▶ Exercise details:
Using the records that follow, reproduce exactly the lines starting at the line containing "Task: Click the Value column header" and ending at the line containing "Click the browser". Include both end lines and no pictures.

=== Data section ===

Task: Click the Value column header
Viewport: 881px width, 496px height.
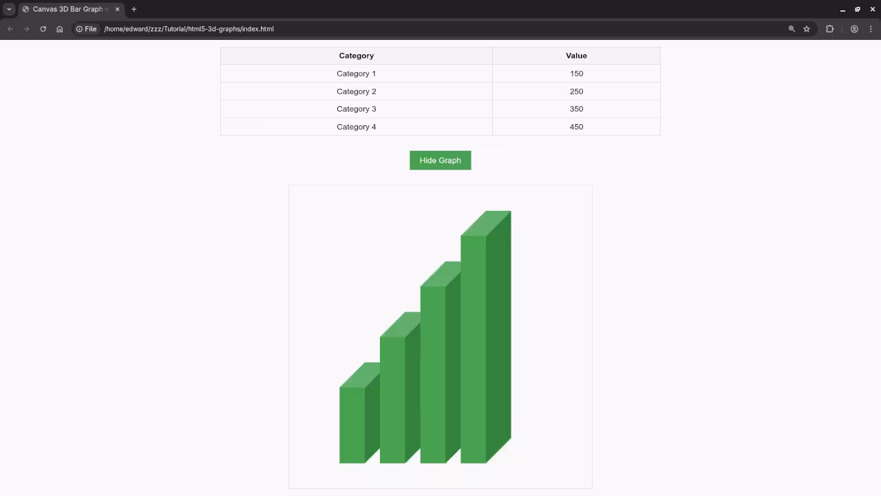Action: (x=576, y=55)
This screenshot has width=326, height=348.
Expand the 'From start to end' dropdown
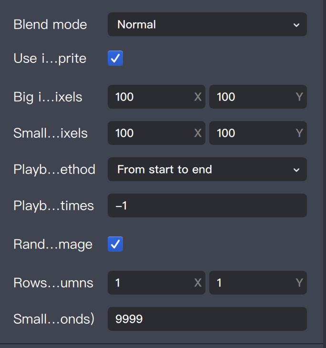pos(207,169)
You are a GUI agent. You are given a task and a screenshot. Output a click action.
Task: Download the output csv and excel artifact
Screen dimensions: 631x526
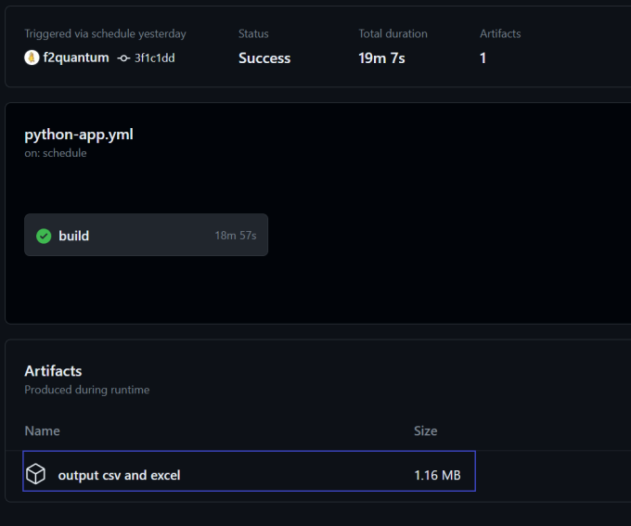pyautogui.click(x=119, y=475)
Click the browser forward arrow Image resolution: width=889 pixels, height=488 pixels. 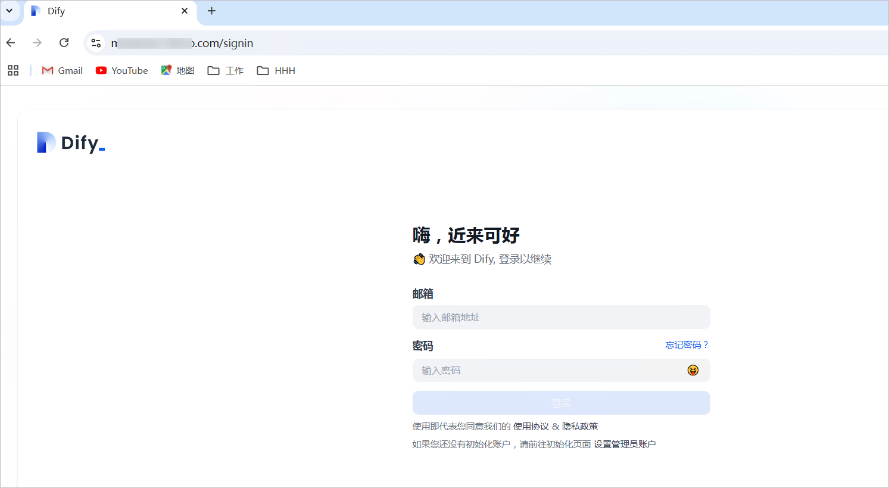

===
=== Data section ===

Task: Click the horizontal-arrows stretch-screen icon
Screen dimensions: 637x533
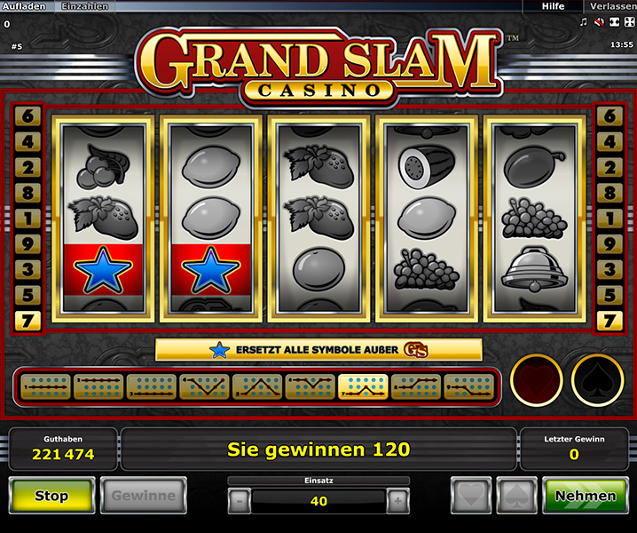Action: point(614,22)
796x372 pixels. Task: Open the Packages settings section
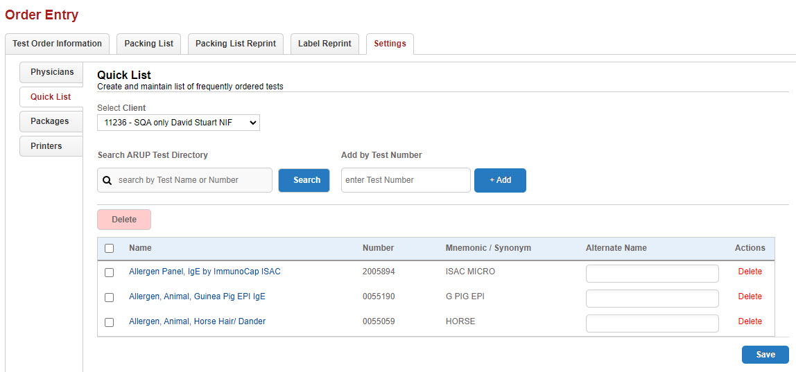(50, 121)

===
=== Data section ===

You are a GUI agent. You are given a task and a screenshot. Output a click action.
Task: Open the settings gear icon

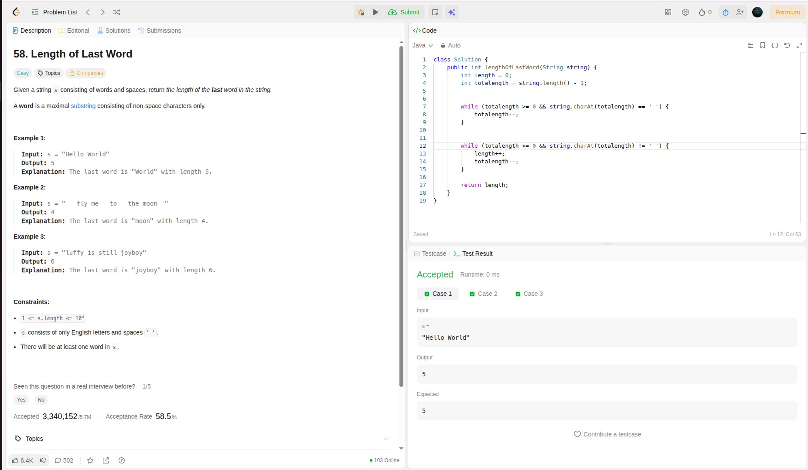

===

▶ The answer:
Task: Click the Value column header
Viewport: 881px width, 496px height.
Action: (x=576, y=55)
This screenshot has width=326, height=348.
Expand the 'From start to end' dropdown
pos(207,169)
You are a GUI agent. You are given a task and a screenshot. Output a click action.
Task: Download the output csv and excel artifact
Screen dimensions: 631x526
pyautogui.click(x=119, y=475)
Click the browser forward arrow Image resolution: width=889 pixels, height=488 pixels. 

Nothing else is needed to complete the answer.